(Dataset items)
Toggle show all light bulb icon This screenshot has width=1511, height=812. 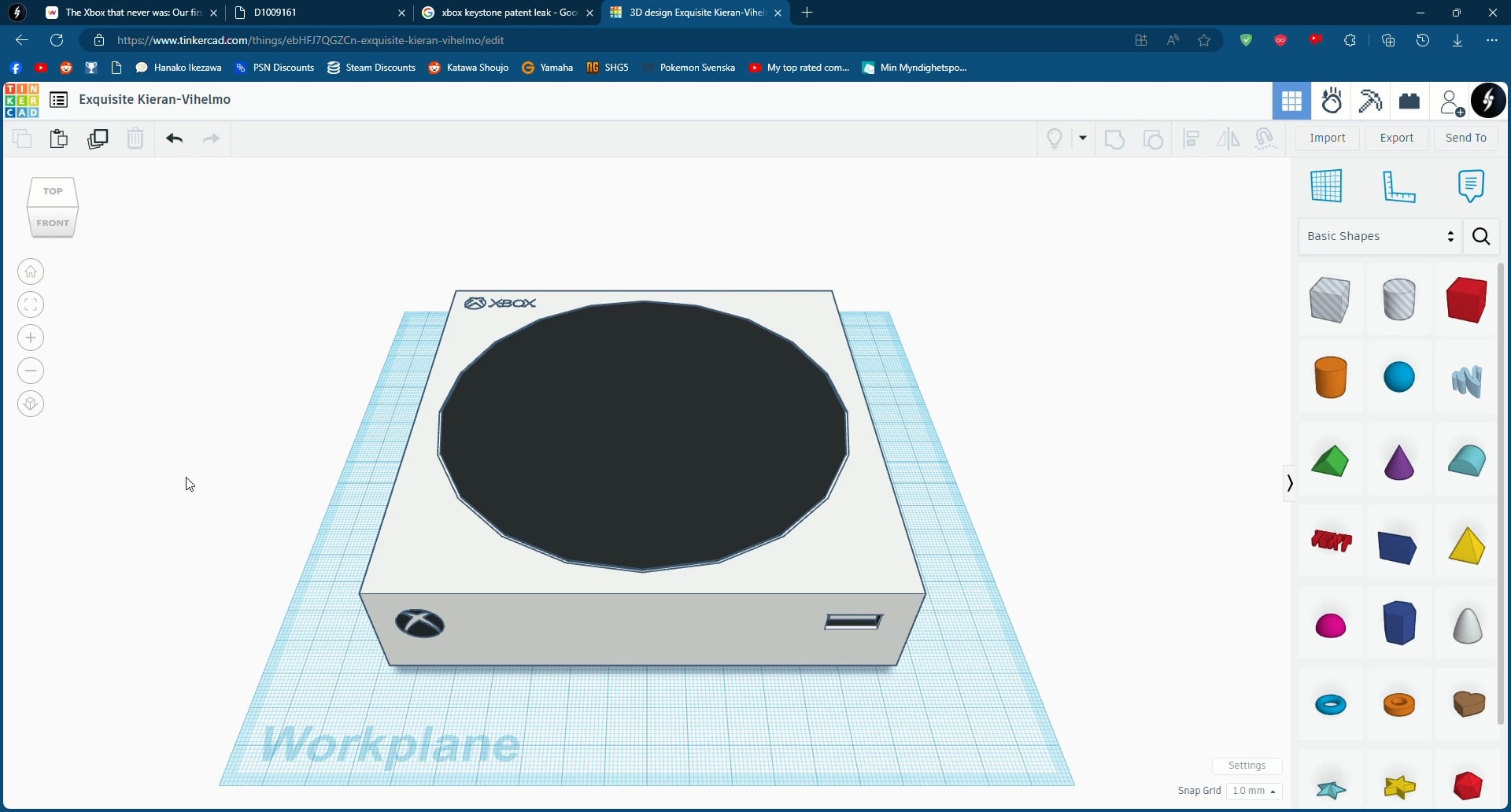(1055, 138)
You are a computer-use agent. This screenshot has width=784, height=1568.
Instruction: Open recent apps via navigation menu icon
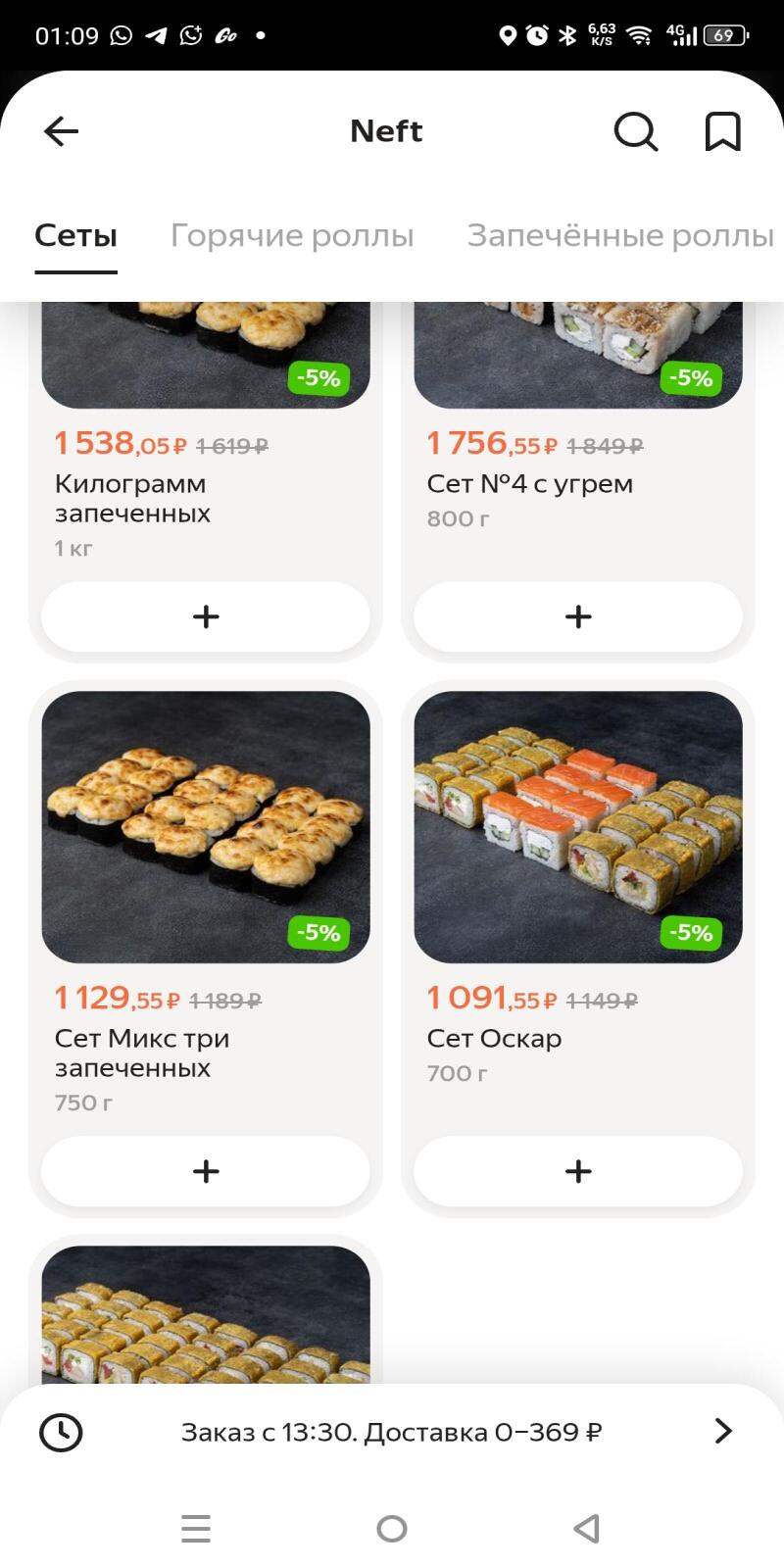click(196, 1529)
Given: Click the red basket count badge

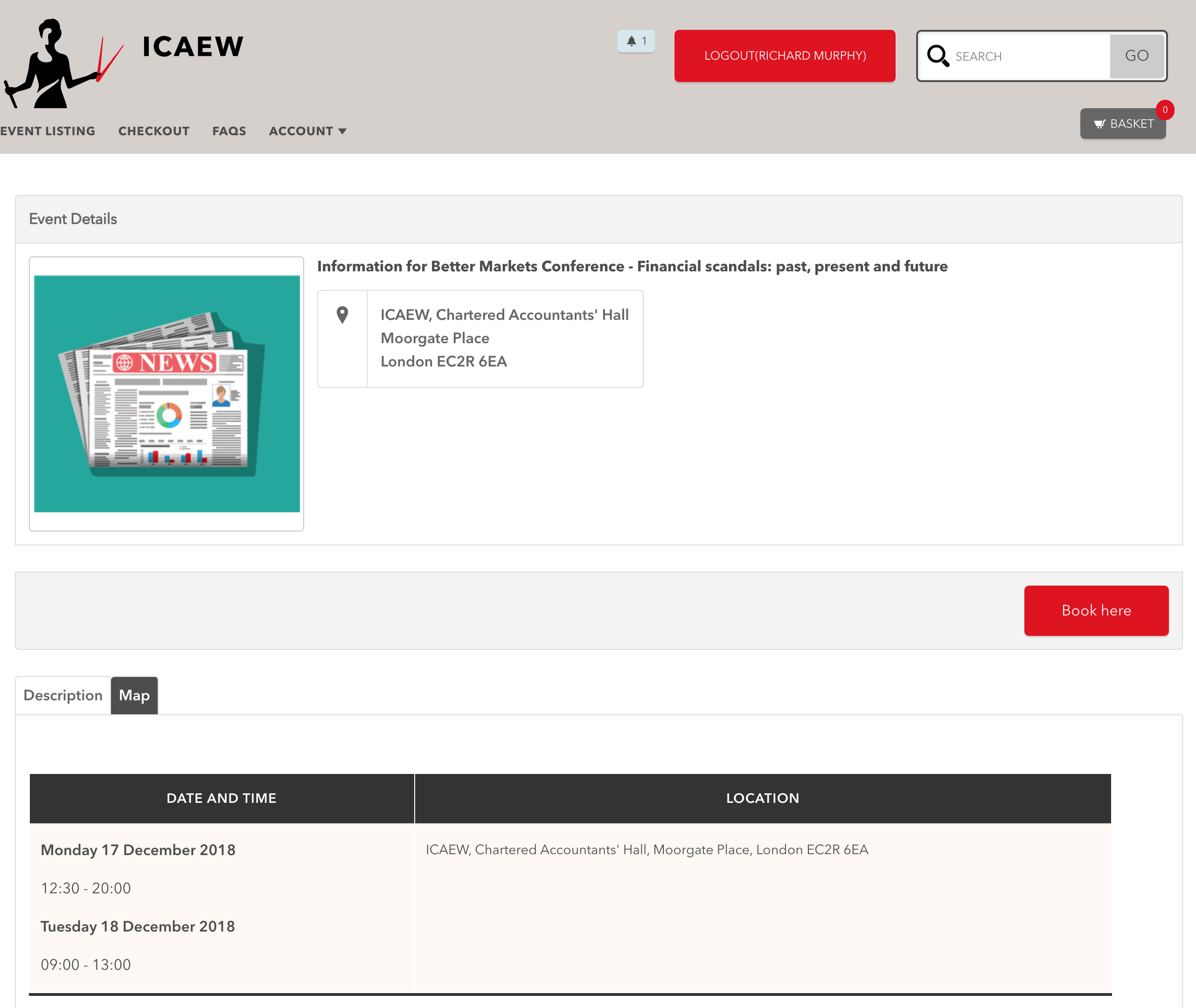Looking at the screenshot, I should [x=1165, y=110].
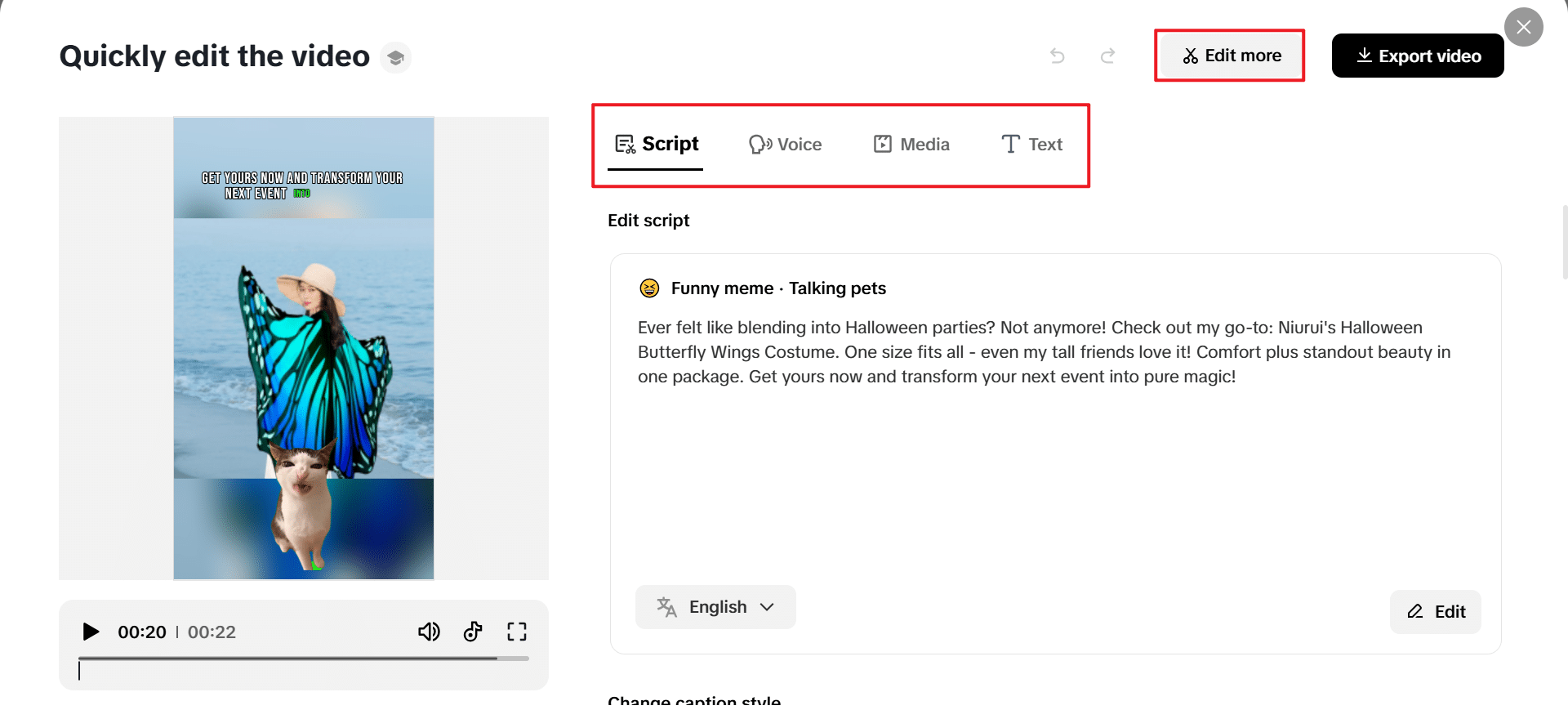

What you should do » Rewrite the part of the listing that begins with the line containing "You are a computer-use" and continues through the end of the listing, swapping "recent apps" for "app switcher" and keeping everything else the same. Leave the pictures out of your answer.

Final result »
You are a computer-use agent. This screenshot has width=784, height=1568.
Instruction: Open app switcher via navigation menu icon
click(196, 1529)
Given: Click the red basket count badge

Looking at the screenshot, I should [x=1165, y=110].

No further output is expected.